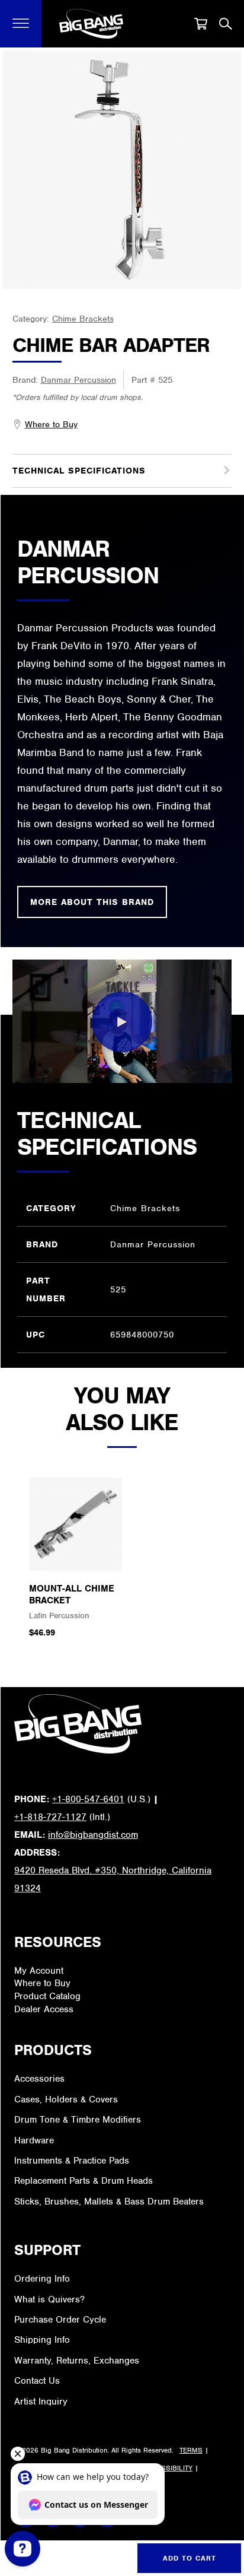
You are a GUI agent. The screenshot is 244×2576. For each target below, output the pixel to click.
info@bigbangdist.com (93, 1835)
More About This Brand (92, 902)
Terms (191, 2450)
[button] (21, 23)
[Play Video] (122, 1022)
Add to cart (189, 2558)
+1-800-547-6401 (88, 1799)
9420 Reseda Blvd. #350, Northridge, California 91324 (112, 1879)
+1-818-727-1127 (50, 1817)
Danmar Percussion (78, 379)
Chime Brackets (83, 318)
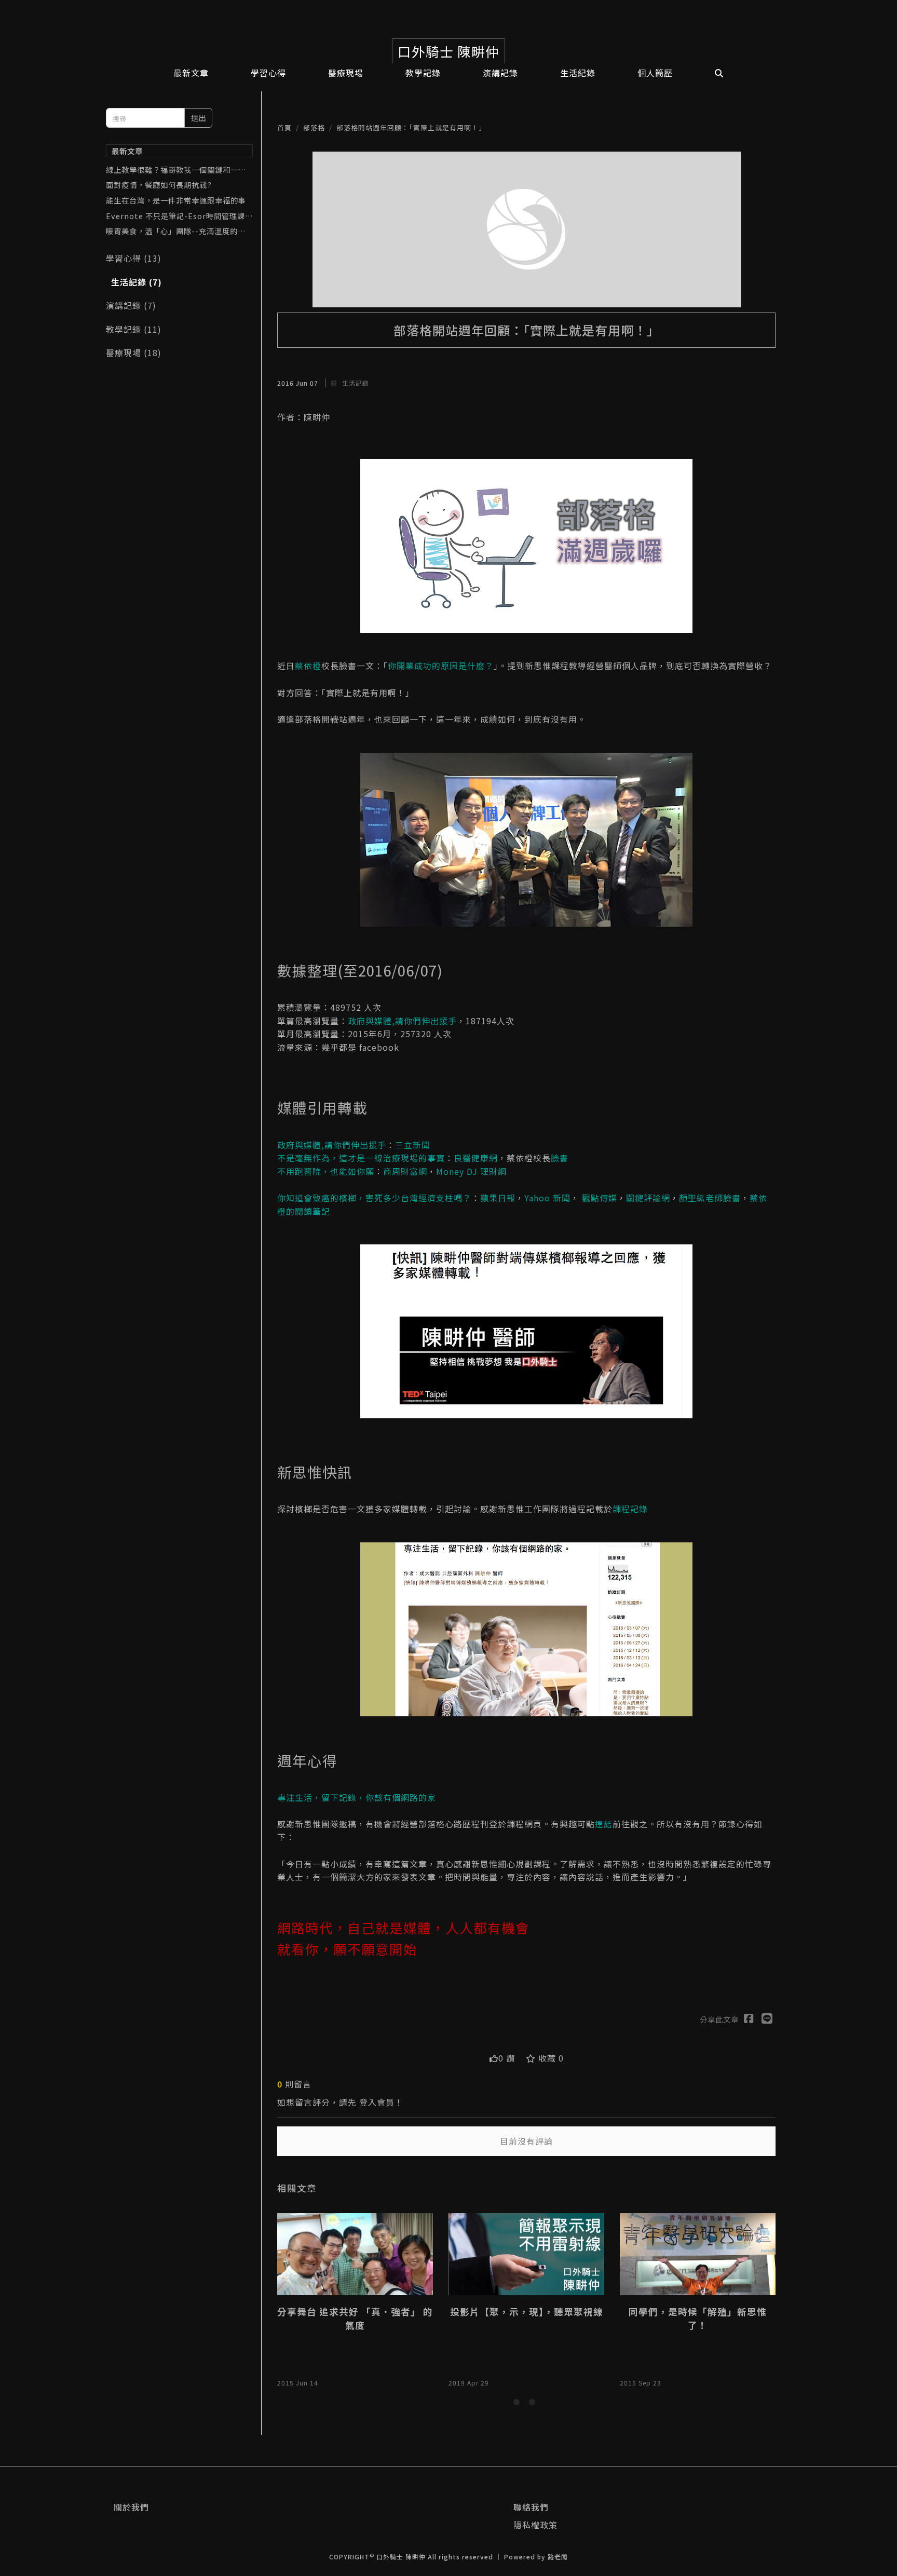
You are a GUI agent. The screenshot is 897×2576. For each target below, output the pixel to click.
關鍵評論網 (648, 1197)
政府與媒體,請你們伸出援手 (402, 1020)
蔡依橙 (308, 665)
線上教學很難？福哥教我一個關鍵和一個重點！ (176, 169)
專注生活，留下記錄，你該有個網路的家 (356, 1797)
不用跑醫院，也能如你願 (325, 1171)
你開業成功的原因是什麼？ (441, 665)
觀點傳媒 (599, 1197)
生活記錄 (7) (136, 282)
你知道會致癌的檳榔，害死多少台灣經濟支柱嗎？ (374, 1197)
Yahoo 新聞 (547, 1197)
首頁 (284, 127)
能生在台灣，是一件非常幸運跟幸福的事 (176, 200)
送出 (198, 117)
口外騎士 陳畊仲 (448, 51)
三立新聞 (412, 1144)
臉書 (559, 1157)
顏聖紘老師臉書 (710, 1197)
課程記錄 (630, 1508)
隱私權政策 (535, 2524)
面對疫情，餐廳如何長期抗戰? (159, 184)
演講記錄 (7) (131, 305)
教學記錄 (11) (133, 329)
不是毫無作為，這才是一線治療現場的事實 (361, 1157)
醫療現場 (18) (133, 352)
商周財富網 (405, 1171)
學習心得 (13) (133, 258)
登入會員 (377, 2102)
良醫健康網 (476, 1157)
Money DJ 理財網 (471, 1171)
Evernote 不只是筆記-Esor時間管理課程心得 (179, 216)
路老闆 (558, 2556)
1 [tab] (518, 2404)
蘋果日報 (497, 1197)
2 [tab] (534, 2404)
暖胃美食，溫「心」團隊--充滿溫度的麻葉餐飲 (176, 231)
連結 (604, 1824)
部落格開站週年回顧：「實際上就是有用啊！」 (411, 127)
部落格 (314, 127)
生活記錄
- - -
Work request:
Only the lines from the one containing "顏聖紘老師臉書 (710, 1197)" through the end of the material should be copied, exactly as they stand; please keep both ends.

Exercise output:
顏聖紘老師臉書 (710, 1197)
課程記錄 (630, 1508)
隱私權政策 (535, 2524)
面對疫情，餐廳如何長期抗戰? (159, 184)
演講記錄 (7) (131, 305)
教學記錄 (11) (133, 329)
不是毫無作為，這才是一線治療現場的事實 (361, 1157)
醫療現場 (18) (133, 352)
商周財富網 (405, 1171)
學習心得 (13) (133, 258)
登入會員 (377, 2102)
良醫健康網 (476, 1157)
Money DJ 理財網 (471, 1171)
Evernote 不只是筆記-Esor時間管理課程心得 (179, 216)
路老闆 (558, 2556)
1 [tab] (518, 2404)
蘋果日報 (497, 1197)
2 [tab] (534, 2404)
暖胃美食，溫「心」團隊--充滿溫度的麻葉餐飲 (176, 231)
連結 (604, 1824)
部落格開站週年回顧：「實際上就是有用啊！」 (411, 127)
部落格 (314, 127)
生活記錄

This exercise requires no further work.